Is this something worth working on, or am I just holding onto something
that isn’t really there? Do you have any insights for me?

Love Stella x

Hey Stella, thanks for the question. The name is spelled Robby, but whatever. Anywho, I’m known for my straight-forward advice and I really try not to be flip-floppy on how I think you should take care of this situation, because I personally believe it’s a waste of my time… but more importantly it’s a waste of your time. So I’ll get to the point. You mentioned that you used to go out and you then broke up to become just plain friends, however you keep sleeping with each other on and off. He also says he doesn’t want to get back with you, however does not elaborate on his reasons why. I’m sorry, but I’ll be blunt. He’s been with you, he found the sex good, however does not believe that he wants to continue a relationship with you, but he keeps hooking up with you because the sex is there and welcoming. He will most likely continue sleeping with you without getting back together until he finds another girlfriend, which more than likely will not be you. Now, the reason he gives you these lame excuses for not wanting to get back together with you due to his over-anylitical mind or because he sees too many downsides to a relationship with you, he is simply stalling for time. He is getting what he wants, and that is sex with no strings attached, but he is also able to freely search for love in other women.

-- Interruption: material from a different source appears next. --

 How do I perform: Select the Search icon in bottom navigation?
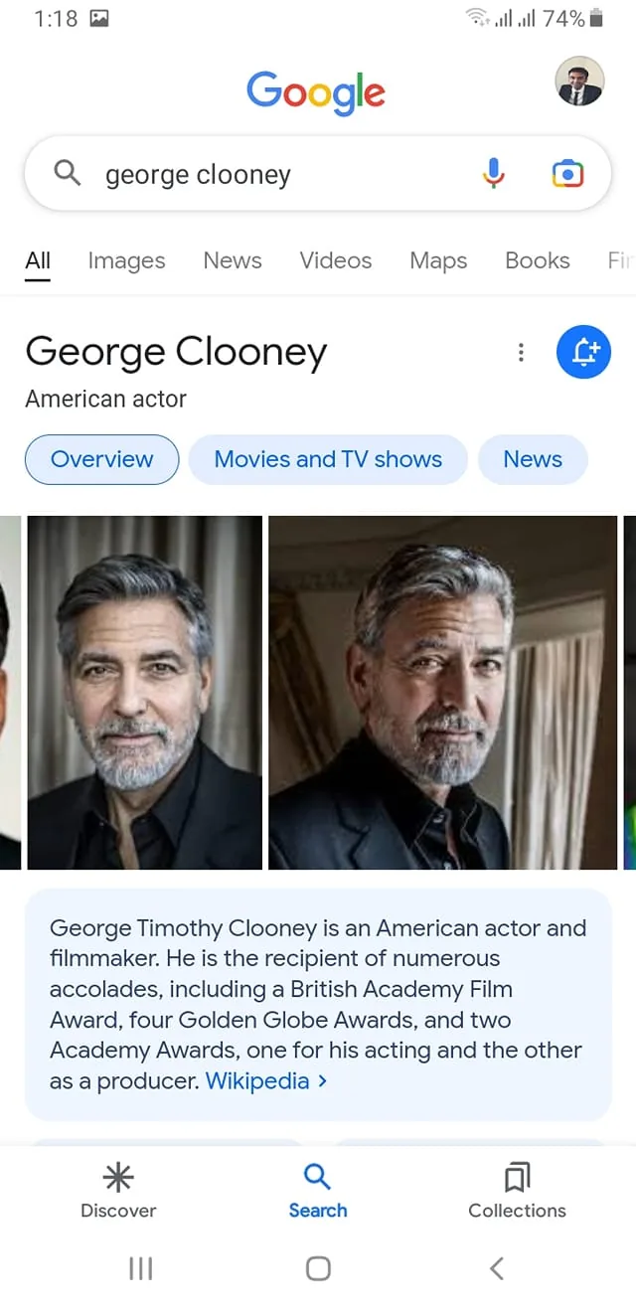pos(318,1178)
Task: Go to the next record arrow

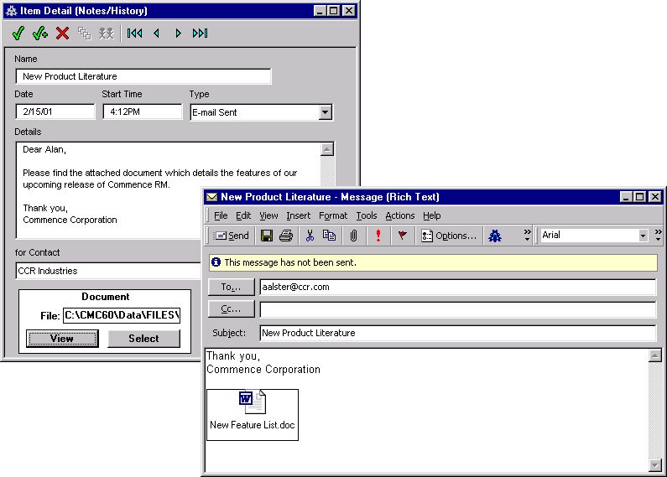Action: click(x=178, y=34)
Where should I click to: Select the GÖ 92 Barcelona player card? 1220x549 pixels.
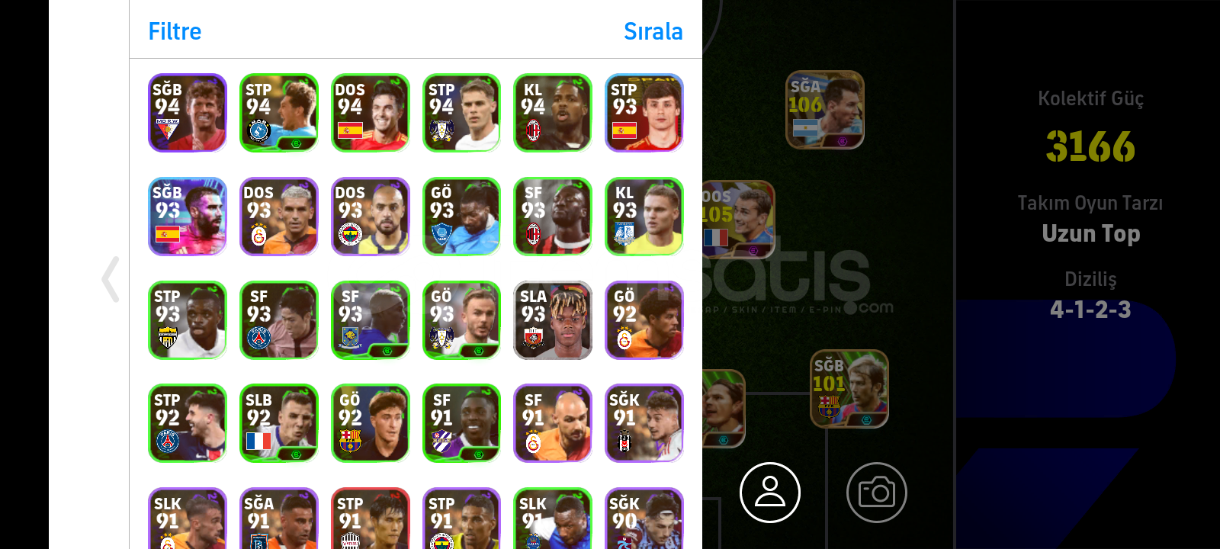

In your case, it may be difficult to take all this in when you in fact love the person and want to believe that he is a decent and good-hearted man. Though, he could be a decent, good-hearted man for that matter, I believe he is also using the opportunities he has without having to give up any of his freedoms. Now that I’ve analyzed the situation, and hopefully I am right, since a third-person’s perspective on relationships is usually much clearer than when you are involved in the whole mix of things with the emotions and relations and whatnot, I will now answer what I think you should do about this issue.

Problem Solving

Think long and hard about what you really want. That’s crucial in any relationship. Think about the pros and cons with remaining in this twisted relationship. If you enjoy being with him even though you know he is somewhat using you for the sex and there most likely won’t be a future with him of any kind, then go right ahead and keep doing what you’re doing. However, if you really want to rid yourself from this guy even though he is a “decent” guy and you obviously still have emotions for him, I believe you just need to broaden the gap between the two of you. Try to avoid him and his calls as much as possible, because remaining friends will not work out for your benefit in any way in the future. That love will still be there and will be reignited each time you see him because he will always be leading you on whenever he wants to get into bed, and unless you have complete self-control then you won’t be able to say no to him, because the hope of one day getting back together with him will be there. So the only way to fix that is to completely block him off and look for other guys that will satisfy your desire of having a normal boyfriend/girlfriend relationship.

Again, thanks for contacting me with your question and hope my advice will give you a different perspective on how you may solve your little problem.

2 Comments »

  • Al said:

    Nice response Robby.. Couldnt have said it any better.. Its just the way the typical Male Brain works… sex is needed and if there is a constant source, where he feels comfortable, he will keep coming back to it all the time until he has a new source, it sucks, but its how it works.. Sorry about your situation Stella.
    .-= Al´s last blog ..Bubble Bum, Kapri Styles Gets Anal Creampie =-.

  • Robby G (author) said:

    @Al: Yeah, that’s basically it. And the excuses are just there to keep Stella from wanting to really figure out his “game plan”, but in the meantime he’s just looking for other girls while being comfortable with his current situation. Sounds horrible, but as Al said, “Sorry about your situation Stella.”